“High heels, sort of a classically short enough skirt that when you sat down you saw a little bit of leg, a kind of tailored silhouette with some detail on it, a neckline that’s not too low and not too high that sort of suggests, but doesn’t shove it in your face.”
Such is the “Fox News look” for women, as described by costume designer Colleen Atwood, who is responsible for bringing the above look to screen in the new based-on-truth movie “Bombshell.”
(The men of Fox News? Per Atwood: “‘Well, we have a suit and tie on, we can do anything.’”)
The film stars Charlize Theron as Megyn Kelly, Nicole Kidman as Gretchen Carlson and Margot Robbie as Kayla Pospisil — as well as John Lithgow as the disgraced Roger Ailes — during the 2016 sexual assault claims brought against Ailes that rocked Fox News.
Atwood, a four-time Oscar winner for period films like “Chicago,” “Memoirs of a Geisha,” “Alice in Wonderland” and “Fantastic Beasts and Where to Find Them,” expressed interest to a friend she overheard talking about the project.
“And they were like, ‘Really? You’d want to do this kind of movie?’” Atwood recalls.
She was looking to do something contemporary, however, and found her match in “Bombshell.”
To begin, she watched lots of real footage of Kelly, Carlson, Ailes and the rest of the film’s leads, and visited a handful of newsrooms. “And I hung outside of Fox News in New York and just watched people come and go, trying to figure out who belonged where,” she says. “But it was interesting because the thing is everybody that’s coming to work doesn’t come to work in what they go on air in.
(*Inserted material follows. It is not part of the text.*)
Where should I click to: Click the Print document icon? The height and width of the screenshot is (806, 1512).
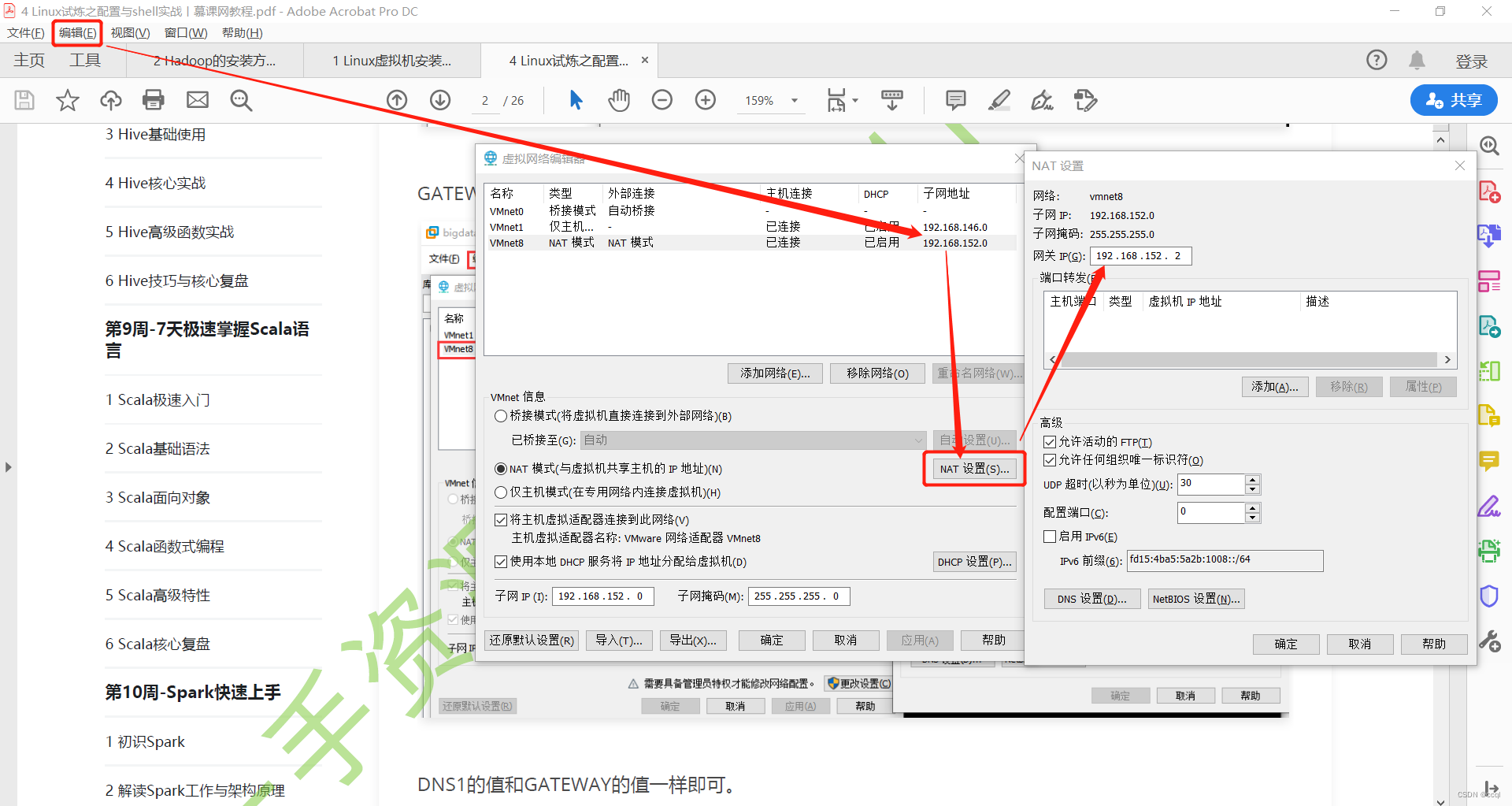pyautogui.click(x=153, y=100)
You know, that’s a different thing. So, it was interesting just seeing all the levels of the world together, layered up.”
The film begins with a scene in which Megyn Kelly walks past a male reporter, who shouts at her “beautiful dress, Megyn!” Theron-as-Kelly turns to the camera and replies, “He’s not horny, he’s just ambitious.” The dress responsible for setting up the film immediately was made by Atwood, with the intention of being “really strong visually in a way to sell itself to say ‘Fox’ really quickly,” Atwood says.
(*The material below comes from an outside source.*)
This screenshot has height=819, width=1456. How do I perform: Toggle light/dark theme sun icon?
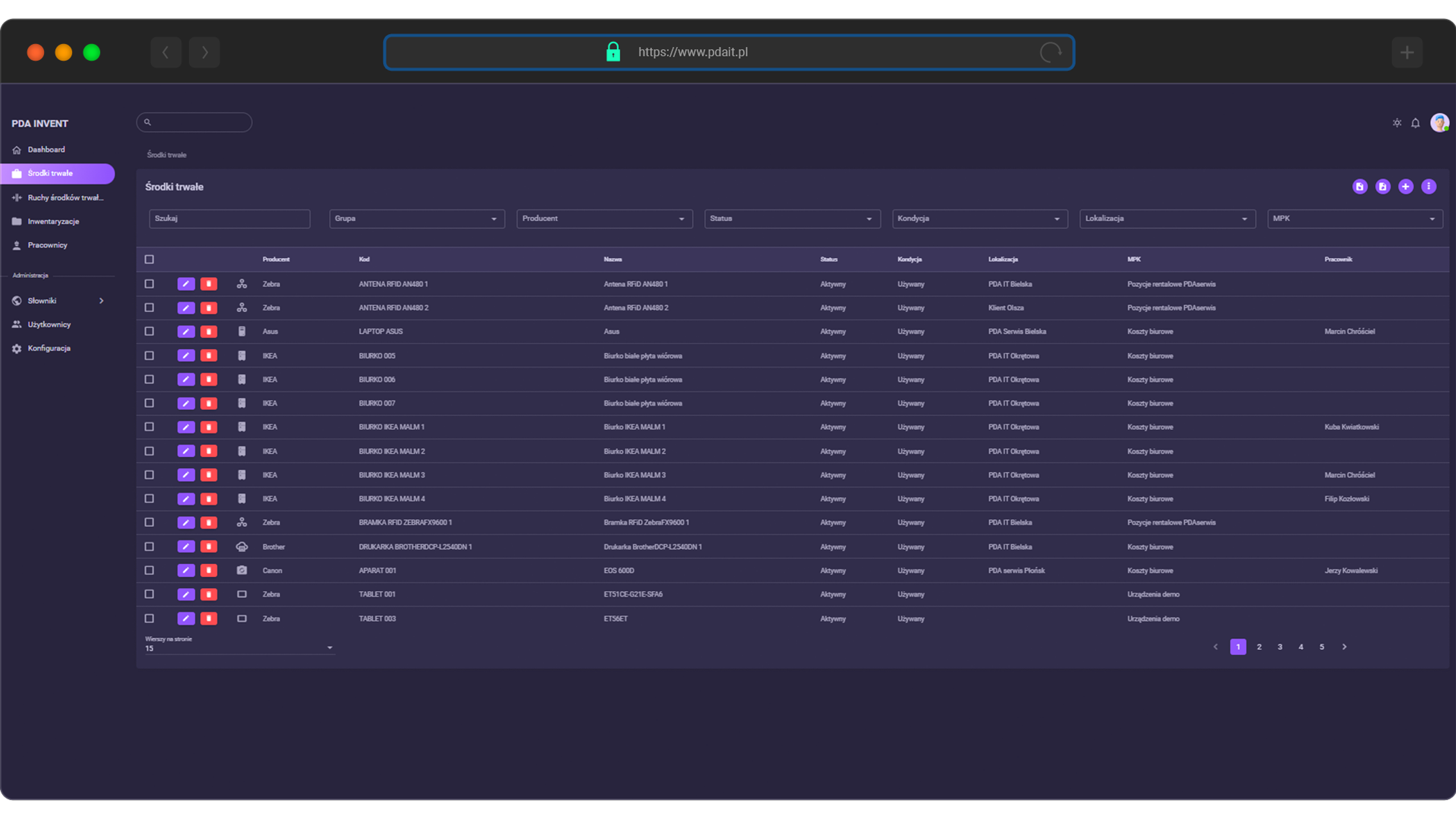[x=1397, y=123]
Though she sourced pieces from brands like Roland Mouret, she ended up making most of the women’s clothes herself so that they could directly match what the real women had been filmed wearing. While much has changed in the time since the movie takes place, Atwood believes the way of dressing at Fox News has staying power.
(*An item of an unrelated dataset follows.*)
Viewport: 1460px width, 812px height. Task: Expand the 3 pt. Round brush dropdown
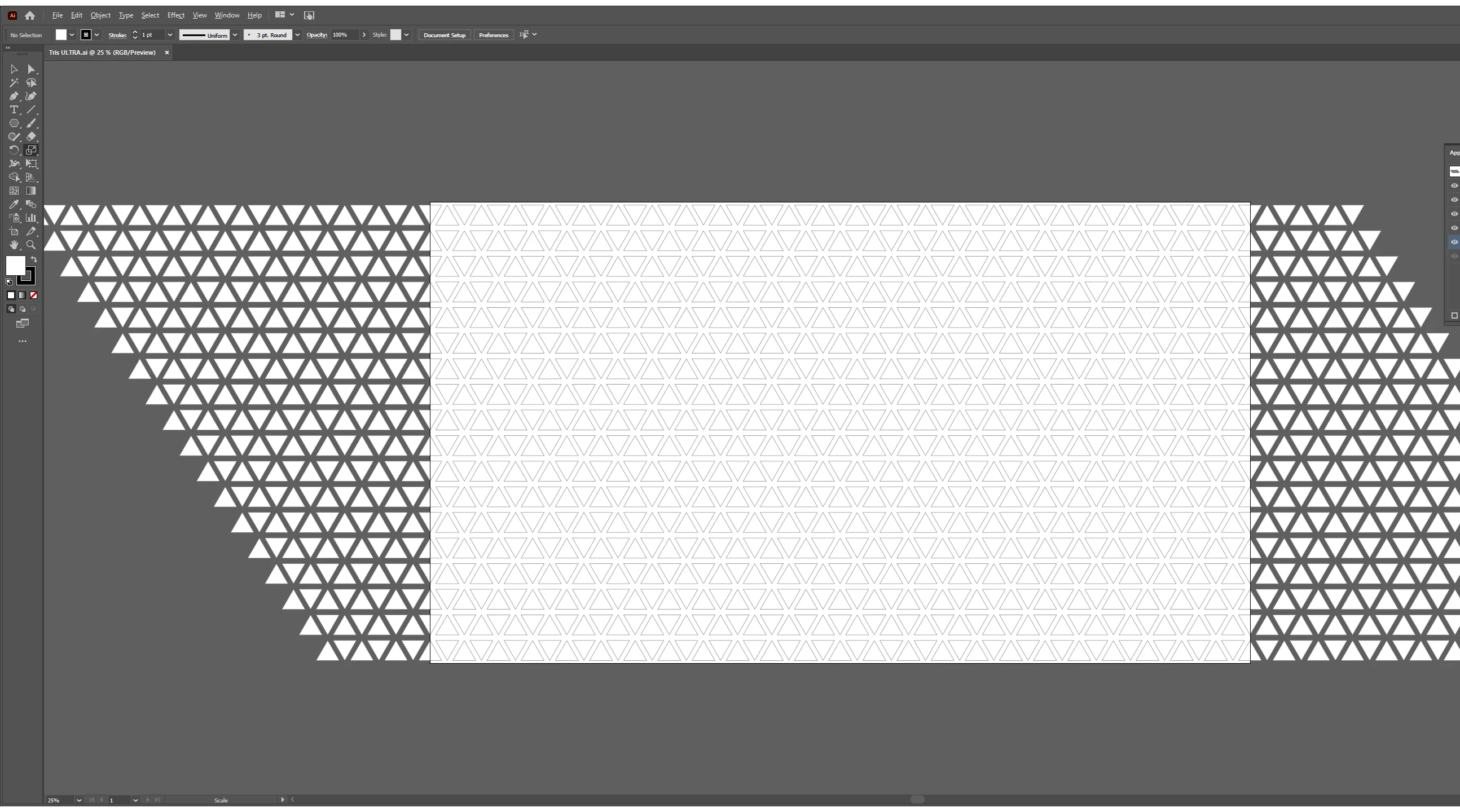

“I think that when you create a brand like Fox News, there’s a certain thing that’s part of the brand,” she says. “It’s maybe a little less controlled than it was when Roger Ailes was in charge, but there’s definitely a vibe. And classically in broadcast, there are colors that work better. They like bright colors and things like that, which now I think that when you look at the news now, there’s less of a lean toward that. It’s kind of more classic clothes. But then every once in a while, if you flip to Fox News, you see a whole other thing. You see more color. You see more of that world again.”